I'm learning Nyquist plots and something has been seriously bugging me when treating poles or zeros in the origin. Nyquist plots obtains information based on the argument principle which states
"If f(z) is a meromorphic function inside and on some closed contour C, and f has no zeros or poles on C, then
$${\displaystyle \oint _{C}{f'(z) \over f(z)}\,dz=2\pi i(N-P)} \oint_{C} {f'(z) \over f(z)}\, dz=2\pi i (N-P)$$ where N and P denote respectively the number of zeros and poles of f(z) inside the contour C, with each zero and pole counted as many times as its multiplicity and order, respectively, indicate."
So we just ignore the fact the transfer function contains a pole over the contour $C$? How can we treat them normally when it clearly violates the argument principle?
Answer
We don't ignore poles on the contour. As mentioned in a comment, poles are avoided by modifying the contour as shown in the figure below, where a contour appropriate for a pole at $s=0$ is shown.
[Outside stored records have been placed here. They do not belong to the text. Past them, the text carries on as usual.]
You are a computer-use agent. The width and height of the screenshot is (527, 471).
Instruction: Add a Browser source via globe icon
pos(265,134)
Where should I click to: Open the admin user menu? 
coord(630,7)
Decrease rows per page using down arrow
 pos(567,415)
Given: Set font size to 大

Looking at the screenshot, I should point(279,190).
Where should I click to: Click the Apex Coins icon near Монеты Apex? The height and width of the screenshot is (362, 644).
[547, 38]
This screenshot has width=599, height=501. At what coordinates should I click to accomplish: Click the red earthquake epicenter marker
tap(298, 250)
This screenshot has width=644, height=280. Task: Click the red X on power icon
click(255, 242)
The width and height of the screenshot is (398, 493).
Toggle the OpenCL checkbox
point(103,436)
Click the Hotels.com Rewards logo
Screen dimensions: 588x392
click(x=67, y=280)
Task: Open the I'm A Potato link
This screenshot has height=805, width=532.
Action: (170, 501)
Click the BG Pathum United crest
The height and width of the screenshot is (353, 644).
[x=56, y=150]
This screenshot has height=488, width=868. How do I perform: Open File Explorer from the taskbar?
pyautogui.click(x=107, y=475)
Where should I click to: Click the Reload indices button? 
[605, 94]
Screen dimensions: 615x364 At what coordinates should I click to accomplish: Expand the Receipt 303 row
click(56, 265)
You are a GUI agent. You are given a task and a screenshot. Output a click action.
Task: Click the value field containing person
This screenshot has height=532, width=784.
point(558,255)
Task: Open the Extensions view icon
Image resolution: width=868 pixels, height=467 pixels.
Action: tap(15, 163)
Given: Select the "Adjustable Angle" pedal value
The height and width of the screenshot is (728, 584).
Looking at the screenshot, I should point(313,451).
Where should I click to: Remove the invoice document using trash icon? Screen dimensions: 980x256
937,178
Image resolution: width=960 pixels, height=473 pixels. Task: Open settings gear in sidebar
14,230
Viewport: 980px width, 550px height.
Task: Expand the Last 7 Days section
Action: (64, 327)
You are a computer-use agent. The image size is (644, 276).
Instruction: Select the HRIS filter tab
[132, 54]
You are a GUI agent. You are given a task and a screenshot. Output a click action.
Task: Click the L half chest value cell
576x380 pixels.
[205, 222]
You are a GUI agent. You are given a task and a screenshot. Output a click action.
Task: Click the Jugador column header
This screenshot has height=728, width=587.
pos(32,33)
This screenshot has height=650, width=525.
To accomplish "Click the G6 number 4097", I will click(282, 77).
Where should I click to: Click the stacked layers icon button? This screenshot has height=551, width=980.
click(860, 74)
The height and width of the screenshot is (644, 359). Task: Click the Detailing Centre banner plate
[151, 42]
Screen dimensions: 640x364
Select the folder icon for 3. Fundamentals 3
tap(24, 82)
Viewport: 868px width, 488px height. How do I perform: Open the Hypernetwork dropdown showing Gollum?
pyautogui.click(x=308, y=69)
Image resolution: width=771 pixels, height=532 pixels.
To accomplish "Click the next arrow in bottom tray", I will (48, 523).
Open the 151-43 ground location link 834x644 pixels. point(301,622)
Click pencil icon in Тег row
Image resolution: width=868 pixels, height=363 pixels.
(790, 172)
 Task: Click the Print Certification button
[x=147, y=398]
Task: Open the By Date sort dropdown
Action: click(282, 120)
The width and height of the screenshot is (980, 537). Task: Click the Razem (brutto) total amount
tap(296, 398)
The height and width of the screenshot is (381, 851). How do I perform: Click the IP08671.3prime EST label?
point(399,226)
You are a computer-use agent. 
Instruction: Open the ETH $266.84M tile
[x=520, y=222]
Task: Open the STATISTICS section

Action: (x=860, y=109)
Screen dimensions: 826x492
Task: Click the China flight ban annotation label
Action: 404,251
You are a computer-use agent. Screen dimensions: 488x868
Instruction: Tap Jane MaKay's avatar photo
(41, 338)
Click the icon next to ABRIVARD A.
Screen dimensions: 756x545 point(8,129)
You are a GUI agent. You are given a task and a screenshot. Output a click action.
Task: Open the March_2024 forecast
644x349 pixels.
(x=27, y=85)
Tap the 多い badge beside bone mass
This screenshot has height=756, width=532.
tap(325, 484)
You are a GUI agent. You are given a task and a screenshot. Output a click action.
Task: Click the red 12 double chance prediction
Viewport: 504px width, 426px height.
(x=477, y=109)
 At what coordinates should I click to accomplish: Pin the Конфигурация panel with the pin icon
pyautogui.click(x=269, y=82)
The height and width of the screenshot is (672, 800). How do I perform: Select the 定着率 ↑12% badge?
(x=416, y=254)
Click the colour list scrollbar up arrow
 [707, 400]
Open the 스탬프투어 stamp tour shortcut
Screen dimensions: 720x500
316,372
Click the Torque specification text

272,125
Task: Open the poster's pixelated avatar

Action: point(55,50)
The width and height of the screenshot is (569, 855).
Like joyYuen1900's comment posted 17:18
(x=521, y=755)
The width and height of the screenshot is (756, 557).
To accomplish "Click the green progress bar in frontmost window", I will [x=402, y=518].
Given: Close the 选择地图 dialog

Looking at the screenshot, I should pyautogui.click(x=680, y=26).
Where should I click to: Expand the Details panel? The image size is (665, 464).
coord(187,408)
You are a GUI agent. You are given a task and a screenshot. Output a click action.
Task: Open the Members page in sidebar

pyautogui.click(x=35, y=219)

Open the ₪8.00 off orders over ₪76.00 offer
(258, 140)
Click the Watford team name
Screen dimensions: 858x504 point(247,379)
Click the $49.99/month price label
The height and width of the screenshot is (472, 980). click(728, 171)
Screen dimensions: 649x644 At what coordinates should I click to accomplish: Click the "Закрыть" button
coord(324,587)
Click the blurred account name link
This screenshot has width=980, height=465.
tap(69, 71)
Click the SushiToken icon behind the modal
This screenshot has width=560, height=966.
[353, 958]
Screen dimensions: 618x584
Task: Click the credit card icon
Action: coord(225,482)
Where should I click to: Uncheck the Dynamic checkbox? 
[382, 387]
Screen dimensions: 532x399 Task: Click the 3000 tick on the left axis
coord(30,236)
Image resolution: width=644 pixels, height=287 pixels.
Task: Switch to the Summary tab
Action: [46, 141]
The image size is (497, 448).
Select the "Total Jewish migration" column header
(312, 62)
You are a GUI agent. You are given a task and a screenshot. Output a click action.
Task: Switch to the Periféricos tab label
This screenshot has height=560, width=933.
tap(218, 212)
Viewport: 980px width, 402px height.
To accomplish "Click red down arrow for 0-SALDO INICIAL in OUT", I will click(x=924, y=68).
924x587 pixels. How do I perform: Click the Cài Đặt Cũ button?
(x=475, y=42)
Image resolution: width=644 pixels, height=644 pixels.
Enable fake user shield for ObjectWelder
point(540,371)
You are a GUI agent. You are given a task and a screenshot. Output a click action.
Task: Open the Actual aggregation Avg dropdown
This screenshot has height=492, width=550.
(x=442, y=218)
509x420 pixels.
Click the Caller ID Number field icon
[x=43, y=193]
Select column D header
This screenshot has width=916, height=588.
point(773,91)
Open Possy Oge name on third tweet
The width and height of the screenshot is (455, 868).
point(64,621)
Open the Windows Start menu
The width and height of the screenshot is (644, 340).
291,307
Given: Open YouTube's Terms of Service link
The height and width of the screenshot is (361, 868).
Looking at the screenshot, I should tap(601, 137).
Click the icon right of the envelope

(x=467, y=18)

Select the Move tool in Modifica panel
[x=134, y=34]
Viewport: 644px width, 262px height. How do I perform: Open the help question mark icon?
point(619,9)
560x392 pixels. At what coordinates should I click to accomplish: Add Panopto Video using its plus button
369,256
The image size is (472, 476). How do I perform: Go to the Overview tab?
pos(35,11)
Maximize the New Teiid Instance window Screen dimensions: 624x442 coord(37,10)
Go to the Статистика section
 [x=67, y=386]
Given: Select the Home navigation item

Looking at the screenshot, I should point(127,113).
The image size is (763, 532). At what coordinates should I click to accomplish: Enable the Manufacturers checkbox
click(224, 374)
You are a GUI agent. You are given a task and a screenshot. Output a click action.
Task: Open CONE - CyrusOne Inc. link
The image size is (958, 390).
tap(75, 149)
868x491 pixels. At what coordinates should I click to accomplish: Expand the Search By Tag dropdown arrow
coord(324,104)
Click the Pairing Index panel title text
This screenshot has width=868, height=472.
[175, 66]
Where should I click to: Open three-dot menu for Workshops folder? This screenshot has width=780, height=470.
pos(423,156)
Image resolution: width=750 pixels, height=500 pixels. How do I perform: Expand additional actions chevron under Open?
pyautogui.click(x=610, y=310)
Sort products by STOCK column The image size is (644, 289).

Fig. 1: Nyquist contour for a pole at $s=0$ (from "Modern Control Engineering" by K. Ogata).
The contour moves around the pole along a semi-circle centered at the location of the pole. The radius of that semi-circle approaches zero, such that the whole right half-plane is enclosed by the resulting contour. Note that by choosing the contour in this way, a pole on the imaginary axis is outside the contour, and will not add to the encirclements of the origin in the Nyquist plot.
Of course we could also move along a semi-circle in the left half-plane to avoid a pole on the imaginary axis. In that case, the pole would be inside the contour.
As an example, consider the function
$$F(s)=\frac{(s+2)^2}{s(s+1)}$$
It has a double zero in the left half-plane, one pole in the left half-plane, and one pole on the imaginary axis at $s=0$. If we use the contour shown in Fig.1, we get the Nyquist plot shown in the right-hand side figure below (the corresponding contour is shown on the left).
There is no encirclement of the origin, in agreement with the fact that there are no poles and zeros inside the contour. Note that due to our choice of the contour, the pole at $s=0$ is outside the contour.
If we choose a different contour with a small semi-circle in the left half-plane to avoid the pole at $s=0$ (left-hand side figure below), the pole at $s=0$ is inside the contour, and, consequently, the Nyquist plot shows one counter-clockwise encirclement of the origin (right-hand side figure below), corresponding to one pole and no zeros inside the contour.
In sum, poles on the imaginary axis are avoided by moving along semi-circles of infinitesimal radius, and, depending on whether the semi-circle is in the right or the left half-plane, the poles on the imaginary axis are either outside or inside the contour, which is reflected in the Nyquist plot by the number of encirclements of the origin.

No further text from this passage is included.